Bureau of Reclamation Banner
Buffalo Rapids Project
Photo of fields of irrigated wheat.
Project Links
Project History
Project Data
Contact Information
 
Related Documents
Buffalo Rapids Project Project History (33KB) (pdf)
General Description| Plan| Development| Benefits
General Description

The Buffalo Rapids Project, in southeastern Montana, is divided into the First and Second Divisions. Principal structures include five pumping plants that pump water directly from the Yellowstone River and one relift pumping plant to provide irrigation water for 22,719 acres of land in the vicinity of Glendive, Fallon, and Terry, Montana.

Return to top

Plan

The First Division consists of the Glendive Unit and its extension. It serves 13,254 acres of irrigable land extending from Fallon to Glendive along the west bank of the Yellowstone River. No storage is provided as the water is pumped directly from the Yellowstone River to the Main Canal by motor-driven pumps.

The Second Division serves 9,465 acres of irrigable land along the south bank of the Yellowstone River between Miles City and Fallon, Montana. Three separate tracts of irrigable land are designated as the Shirley, Terry, and Fallon Units. Water is pumped directly from the Yellowstone River for each unit.

Facility Descriptions
Pumping Plants

Glendive Pumping Plant Nos. 1 and 2 serve the First Division. Shirley, Terry, Fallon, and Fallon Relift Pumping Plants serve the Second Division. All the pumps are operated electrically with power supplied from the Pick-Sloan Missouri Basin Program.

Distribution System

Each unit has a separate canal and lateral system with appurtenant water control structures to provide for distribution of water to the land. A total of 62 miles of canals and 96 miles of laterals is included in the project.

Operating Agencies

The project is operated by the Buffalo Rapids Board of Control as the agent of Buffalo Rapids Irrigation District No. 1 and Buffalo Rapids Irrigation District No. 2.

Return to top

Development

History

Settlers along the Yellowstone River between Miles City and Glendive first attempted irrigation of two tracts of land, one by diversion and the other by pumping. The diversion scheme failed because a suitable diversion dam was not provided. The pumping unit, driven by a fuel-operated powerplants, proved to be too costly. The great part of the area, therefore, reverted to dry farming, which encountered serious difficulties during the extended drought of the 1930`s.

Investigations

In an effort to combat the depressed conditions, the local businessmen formed the Mid-Yellowstone Recovery Association in 1933 and obtained National Industrial Recovery Act funds for the Bureau of Reclamation to conduct an investigation. Based on the report of this investigation, the Glendive Unit was authorized to be constructed by the Bureau of Reclamation.

Authorization

The Glendive Unit was approved by the President on September 17, 1937, to irrigate an estimated 15,500 acres with funds provided under the Emergency Relief Appropriation Act of 1937. Glendive Extension was approved by the President on May 15, 1940, for 3,000 acres under the Water Conservation and Utilization Act of May 10, 1939 (53 Stat. 685). The Glendive Unit and Extension constitute the First Division.
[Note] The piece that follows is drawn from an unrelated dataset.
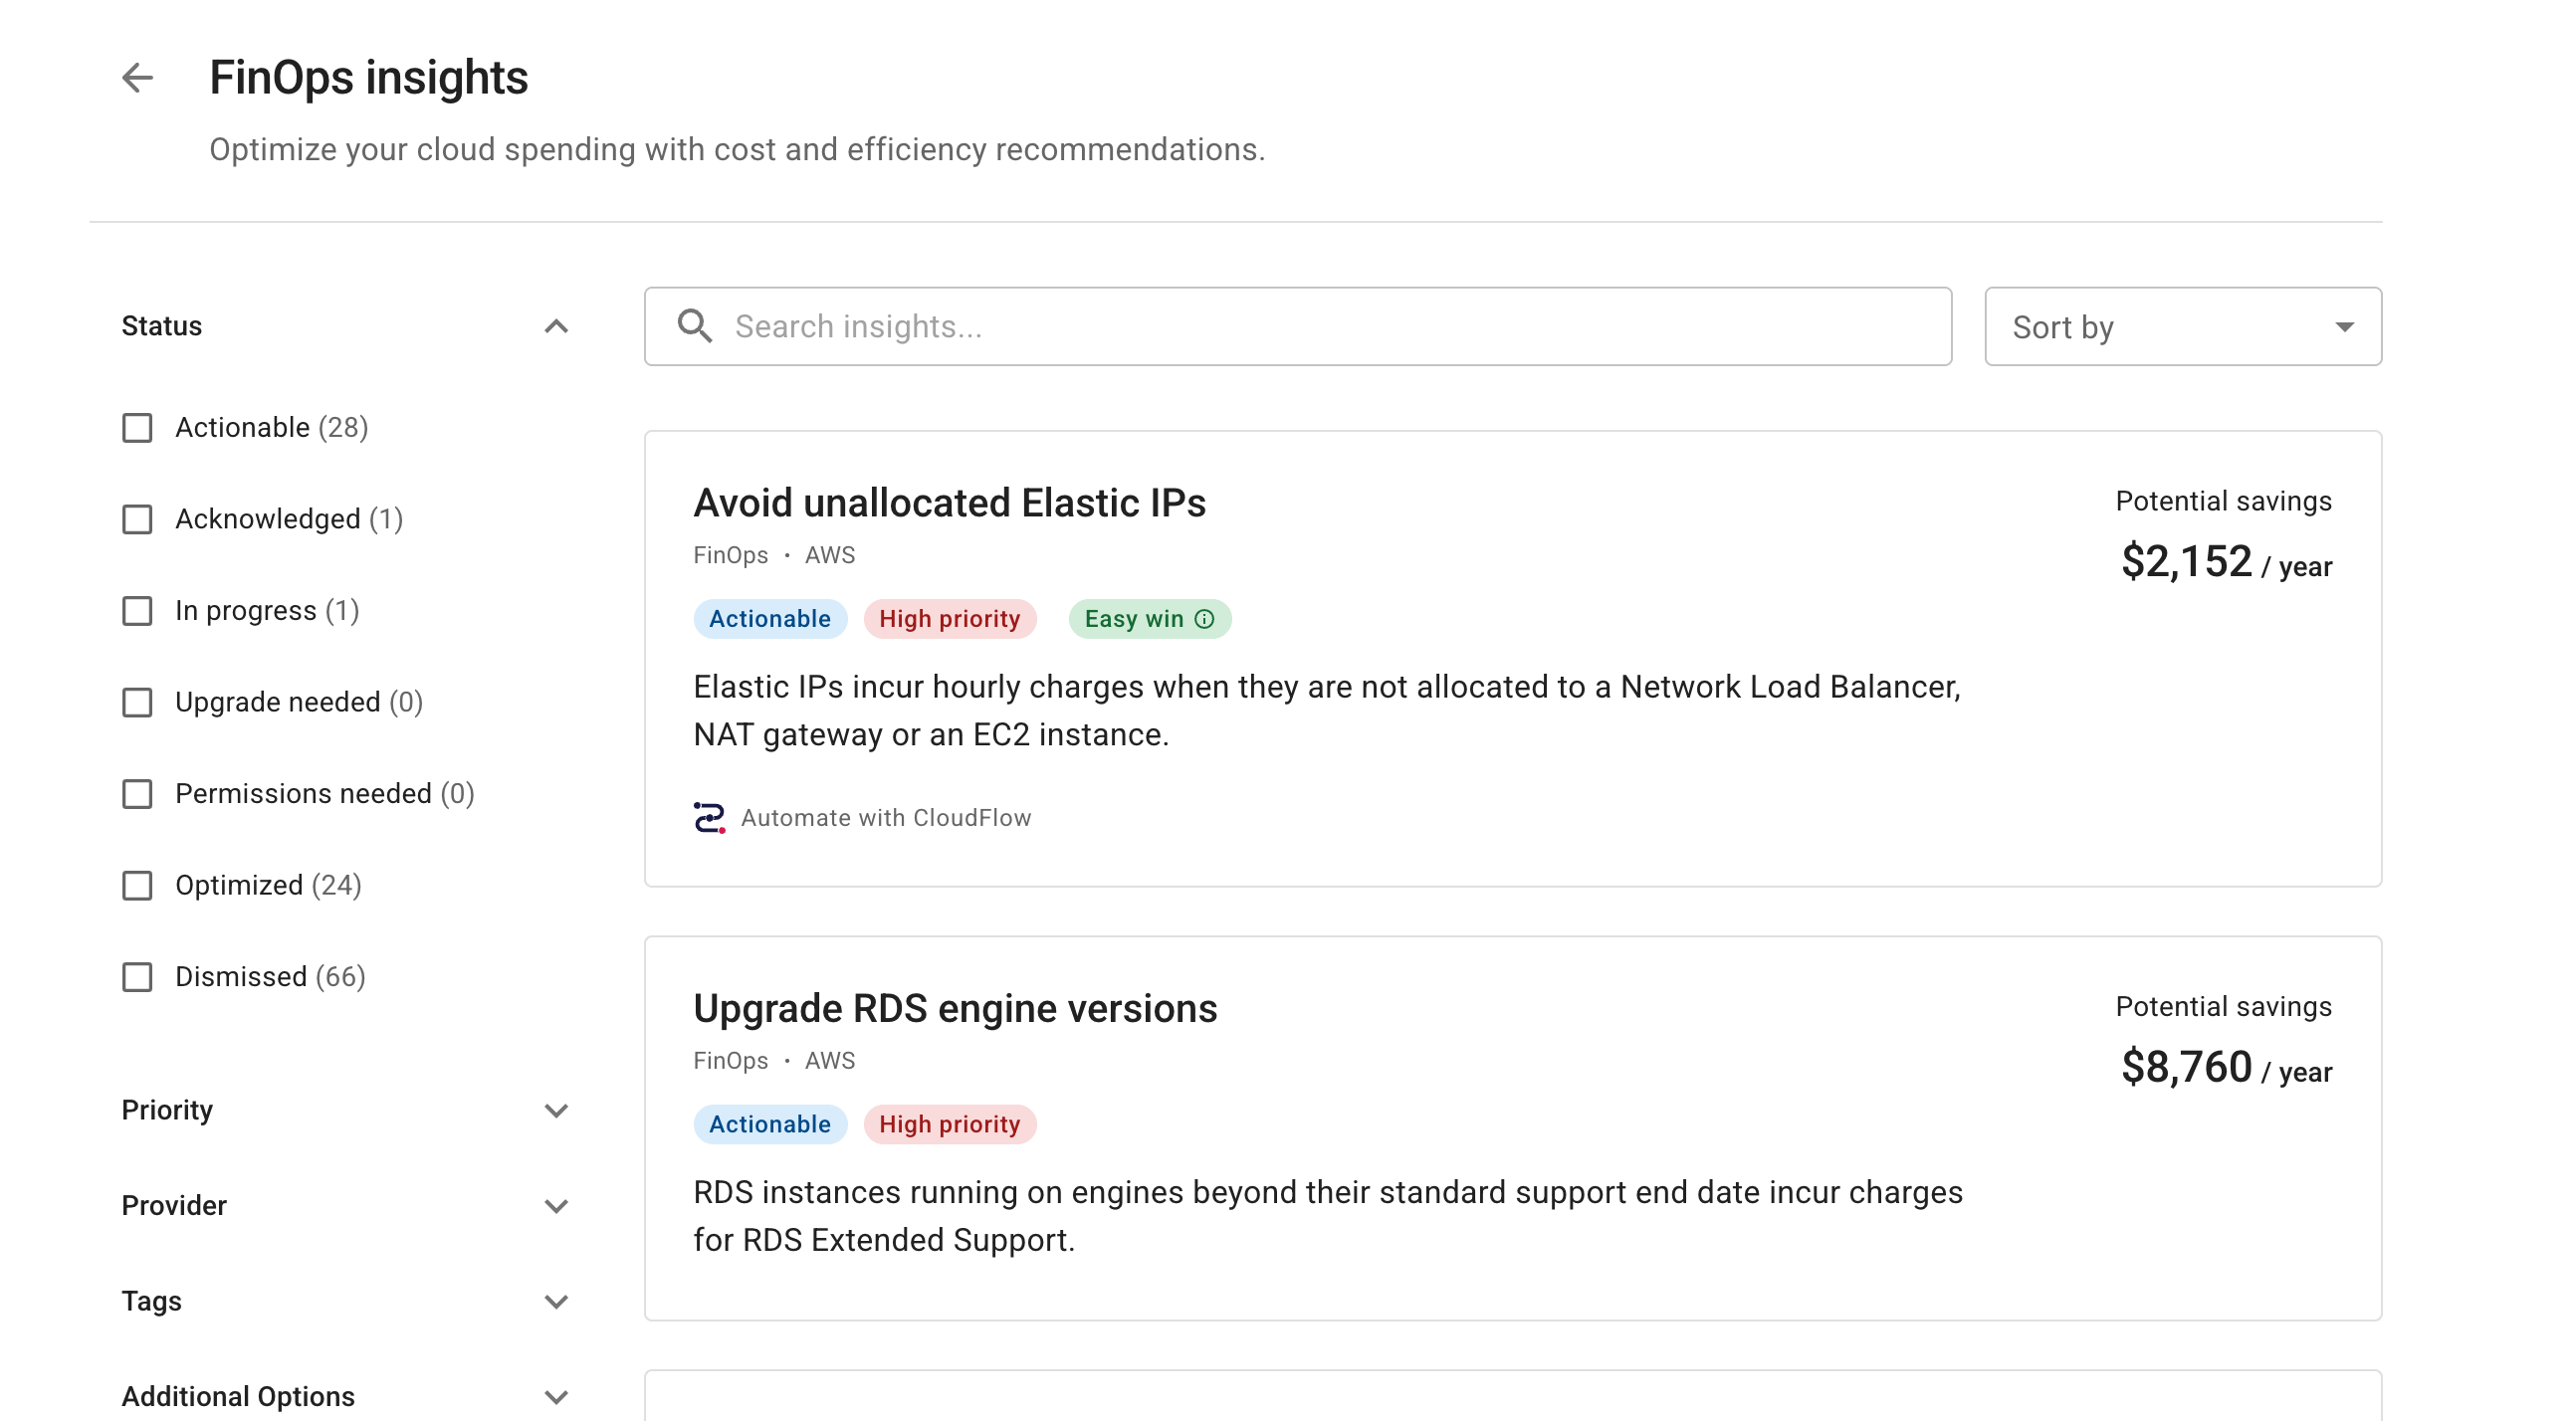Screen dimensions: 2576x1421
Task: Expand the Tags filter section
Action: [x=556, y=1301]
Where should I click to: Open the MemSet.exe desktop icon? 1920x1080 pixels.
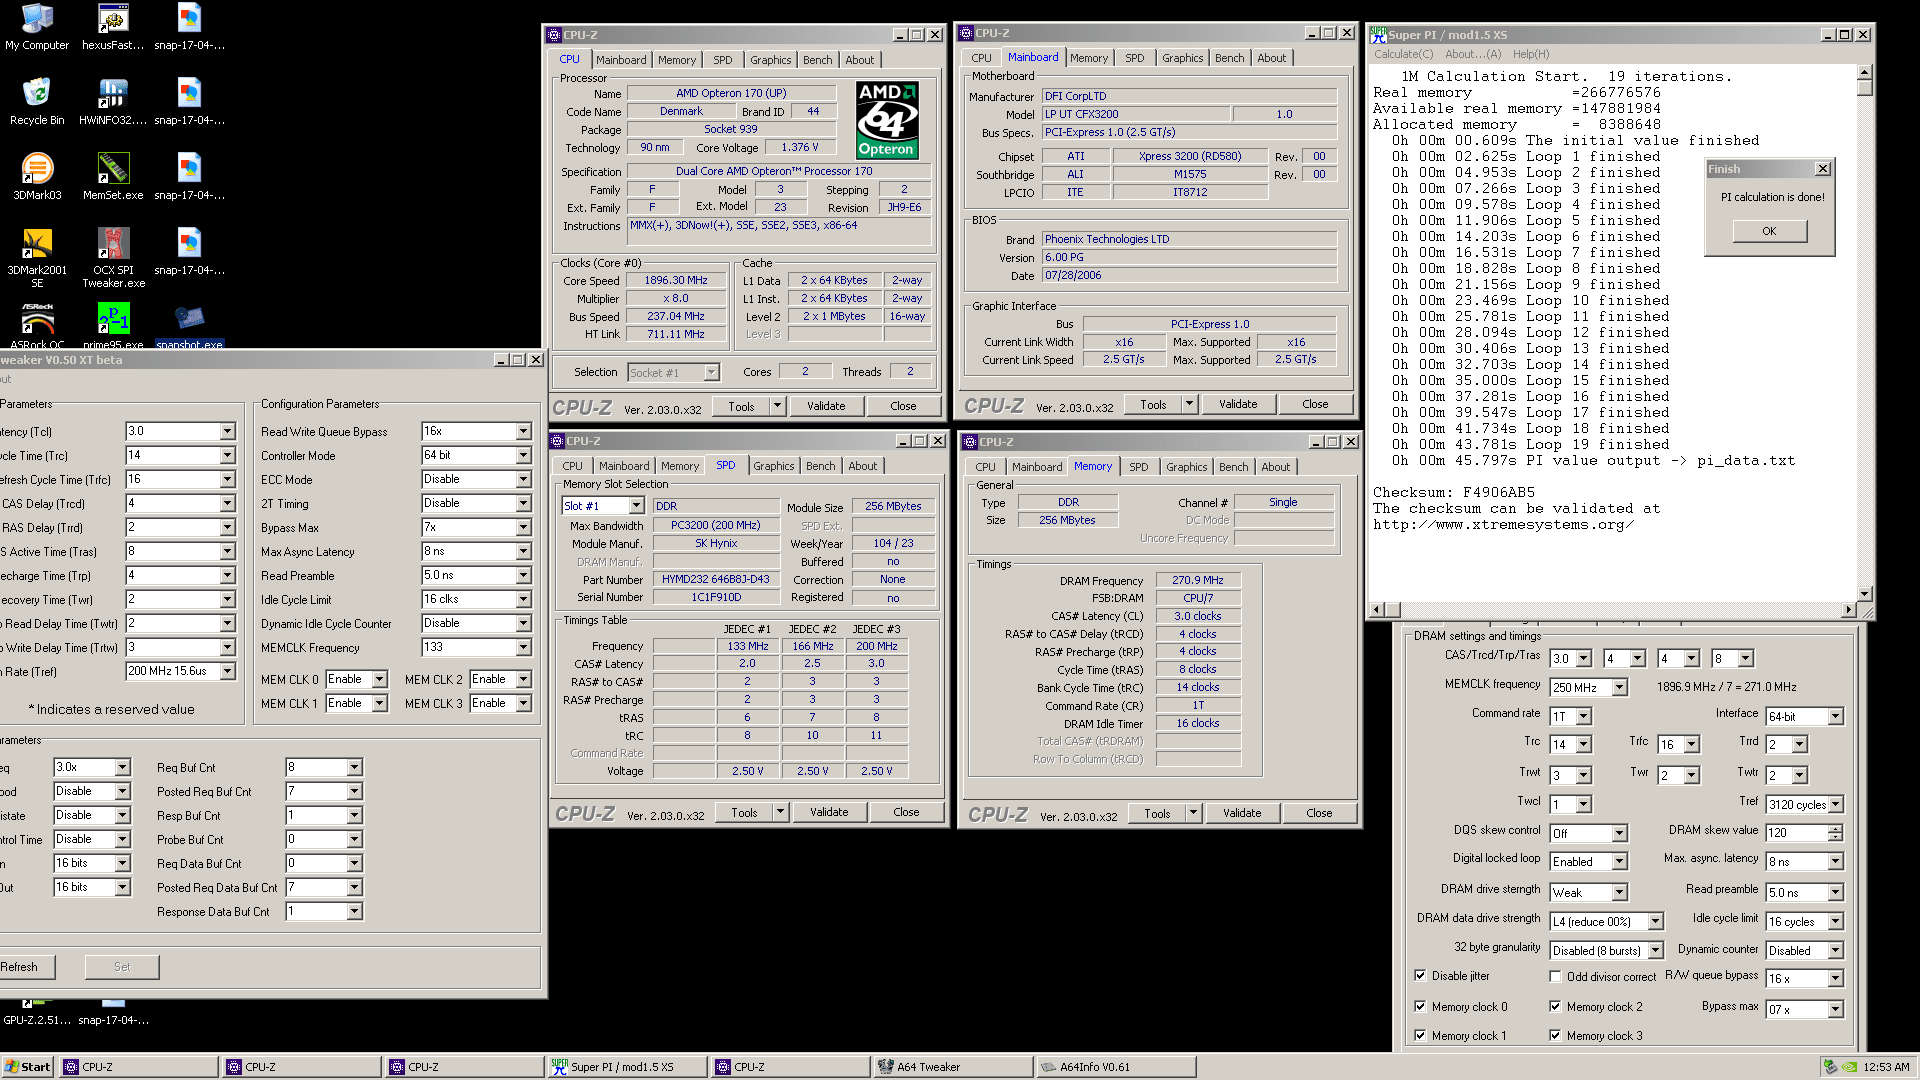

The Shirley, Terry, and Fallon Units of the Second Division were approved by the President on October 11, 1939, as well as a revised plan on May 15, 1940, tinder the Water Conservation and Utilization Program.

Construction

Construction of the Glendive Unit, First Division, was initiated in 1937 by the Bureau of Reclamation. The Main Canal and portions of the laterals of this unit were completed in the spring of 1941. In 1942 and 1943, the Farm Security Administration completed the irrigation laterals and necessary concrete structures on the First Division. A third pumping unit at the Glendive Pumping Plant was installed by the Bureau of Reclamation in 1944 to increase the capacity of the pumping plant and furnish irrigation water for an additional 6,000 acres. Glendive Pumping Plant No. 2 for the First Division was completed in 1978. The plant was financed under the Small Reclamation Projects Act of 1956. The pumping plant supplies supplemental irrigation water to the Main Canal to meet peak demand situations.

The Second Division comprises the Shirley, Terry, and Fallon Units along the east bank of the Yellowstone River. Construction of the Second Division began in September 1940 and proceeded, with some delays, throughout World War II, although work on the Fallon Unit did not begin until August 1945. Construction of the Second Division was essentially completed in 1948.

Return to top

Benefits

Irrigation

Project soil is fertile and produces a large variety of crops when irrigated. Principal crops produced are alfalfa, sugar beets, beans, flax, potatoes, and wheat.